A leading campaigner for independent living – and the importance of choice and control for disabled people – has spoken of her “embarrassment” at being recognised with a CBE in the new year honours.
Sue Bott, director of policy and development at Disability Rights UK and former director of the National Centre for Independent Living (NCIL) – who receives the award for services to disabled people and their families – said she was “shocked” when told of the CBE in November.
She said: “Obviously you think: ‘Why on earth me?’ I’m not a connoisseur of the honours system, so I literally had to look up what CBE meant.
“I think I will always retain a certain amount of embarrassment about having a CBE. I think I am quite a modest person really, and I never aspired to such a thing.”
She revealed that she had hesitated before accepting the honour, because of the current government’s policies on independent living, but decided that it would be “an empty gesture” to turn it down.
Bott said she hoped the CBE provided “more opportunities to spread my message”, but added: “I think I am going to be quite cautious about how I use it, because I want to be able to have maximum impact, so I want to save it to use at a time when I feel that bringing all influence to bear is absolutely essential.

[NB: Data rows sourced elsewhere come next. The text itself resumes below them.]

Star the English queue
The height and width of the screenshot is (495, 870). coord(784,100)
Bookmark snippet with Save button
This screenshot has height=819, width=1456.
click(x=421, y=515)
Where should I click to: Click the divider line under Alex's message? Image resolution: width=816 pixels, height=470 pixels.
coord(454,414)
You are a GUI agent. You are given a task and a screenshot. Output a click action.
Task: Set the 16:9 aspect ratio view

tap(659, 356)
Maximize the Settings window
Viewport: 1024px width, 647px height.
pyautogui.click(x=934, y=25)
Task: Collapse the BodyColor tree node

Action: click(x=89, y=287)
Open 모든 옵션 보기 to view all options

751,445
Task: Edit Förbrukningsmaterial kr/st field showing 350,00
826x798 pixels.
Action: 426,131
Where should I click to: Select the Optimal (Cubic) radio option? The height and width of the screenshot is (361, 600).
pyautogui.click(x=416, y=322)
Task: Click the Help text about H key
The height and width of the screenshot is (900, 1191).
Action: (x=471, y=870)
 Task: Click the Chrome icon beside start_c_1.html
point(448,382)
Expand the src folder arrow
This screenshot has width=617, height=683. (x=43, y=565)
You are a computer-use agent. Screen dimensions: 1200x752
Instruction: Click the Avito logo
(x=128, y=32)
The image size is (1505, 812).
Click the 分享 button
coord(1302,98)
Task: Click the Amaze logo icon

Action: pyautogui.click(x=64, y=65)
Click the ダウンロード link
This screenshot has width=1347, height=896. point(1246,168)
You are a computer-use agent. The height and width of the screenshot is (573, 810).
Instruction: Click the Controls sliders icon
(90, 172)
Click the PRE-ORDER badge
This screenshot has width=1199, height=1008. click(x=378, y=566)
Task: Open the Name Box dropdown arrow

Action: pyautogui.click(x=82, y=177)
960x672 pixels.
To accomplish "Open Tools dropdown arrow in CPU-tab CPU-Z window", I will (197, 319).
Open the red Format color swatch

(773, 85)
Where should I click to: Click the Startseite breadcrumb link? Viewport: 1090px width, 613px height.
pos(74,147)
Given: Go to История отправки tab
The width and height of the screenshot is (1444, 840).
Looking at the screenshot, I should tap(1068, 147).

“Obviously I am very concerned about what is happening in relation to independent living at the moment.
“I could go on about that every day, but I think if you want to maximise your influence you pick your time and your opportunity and influence when it really counts.”
She believes she was recognised mostly for her work as chair of the Think Local Act Personal partnership, which focuses on “driving forward work with personalisation”, as well as her other work in disability, some of which she believes has been “quite innovative”.
Most of her working life was spent in Shropshire, where she developed a new disabled people’s organisation, Shropshire Disability Consortium, which grew to employ 45 people.
Among other career highlights, she picked on the decision – after she moved to NCIL – to involve the organisation in the government’s individual budgets pilot programme, rather than continuing to focus exclusively on direct payments.
She said: “I was very much of the view that we should get involved because – imperfect though things have certainly turned out to be – I think they would have been a lot worse without NCIL being constantly there to remind people about what choice and control is really all about.”
She was also closely involved – over four years – in the discussions that led to NCIL’s eventual merger with Disability Alliance and RADAR to form Disability Rights UK in 2012.
Bott said she was pleased that DR UK had taken on NCIL’s philosophy to become a “genuine disabled people’s organisation”, as opposed to the “slightly different culture” of the other two organisations.
She said: “At the new organisation, if you look at the articles of association and the way we do things, it is much more like how we used to do things at NCIL, so I am very pleased with that.”